Clichê

É preciso relativizar a tirania do clichê, não se entregando sem crítica a ele, mas tendo consciência de que existe e pode tornar o texto menos eficiente
Ilustração: Thiago Lucas
01/09/2021

1.
Terror dos iniciantes, preocupação dos profissionais, parque de diversões dos amadores, o clichê está incluído nos ingredientes a serem evitados numa boa dieta literária. Antes dizia-se “lugar-comum”, mas com o tempo firmou-se, no idioleto da escrita criativa, a denominação francesa que, de resto, é pronunciada com o mesmo sentido em diferentes culturas, e sempre num misto de vergonha e acusação. Os negacionistas exercitam a fantasia de que não há mal nenhum em praticá-lo à vontade, pois o povo não se preocupa com isso e, portanto, eles não recorrerão a nenhum artifício para evitá-lo, aguardando que seu uso resulte em aceitação geral.

Extrato de dados
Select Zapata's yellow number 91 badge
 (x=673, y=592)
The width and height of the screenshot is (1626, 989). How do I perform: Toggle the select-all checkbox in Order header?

Tarefa proposta A
Transcreva fielmente o trecho do texto sobre o clichê que se inicia em "É preciso relativizar" e se encerra em "em aceitação geral.".
Tarefa proposta B
Redija a continuação do texto sobre o clichê, partindo da última frase apresentada.
O material não guarda relação alguma com o texto sobre o clichê.

Resultado da tarefa A
É preciso relativizar a tirania do clichê, não se entregando sem crítica a ele, mas tendo consciência de que existe e pode tornar o texto menos eficiente
Ilustração: Thiago Lucas
01/09/2021

1.
Terror dos iniciantes, preocupação dos profissionais, parque de diversões dos amadores, o clichê está incluído nos ingredientes a serem evitados numa boa dieta literária. Antes dizia-se “lugar-comum”, mas com o tempo firmou-se, no idioleto da escrita criativa, a denominação francesa que, de resto, é pronunciada com o mesmo sentido em diferentes culturas, e sempre num misto de vergonha e acusação. Os negacionistas exercitam a fantasia de que não há mal nenhum em praticá-lo à vontade, pois o povo não se preocupa com isso e, portanto, eles não recorrerão a nenhum artifício para evitá-lo, aguardando que seu uso resulte em aceitação geral.

Resultado da tarefa B
2.
É preciso separar as águas para avançarmos. Em primeiro lugar, há os clichês de expressões, talvez os mais visíveis, e aí há uma lista enorme: chuva torrencial, sorte madrasta, rio caudaloso, olhar penetrante, testa ampla, gesto largo…, e uma lista que está a todo momento sendo atualizada e aumentada. Pessoas menos lidas — escritores amadores, em especial — costumam praticá-los, porque toparam com “gesto largo” em algum livro, acharam bonito e o usaram, sem se darem conta que “gesto largo” consta em milhares de outros livros. Eis aí mais um dos malefícios da pouca e não seletiva leitura. Isso vale também para os clichês mais sofisticados, de origem erudita e pouco uso, como “os dedos róseos da Aurora”, ou “cochilo de Homero” e mais uma listinha de supermercado; quem os usa acha que não serão percebidos — mas sempre há quem os note, e está feito o estrago.

3.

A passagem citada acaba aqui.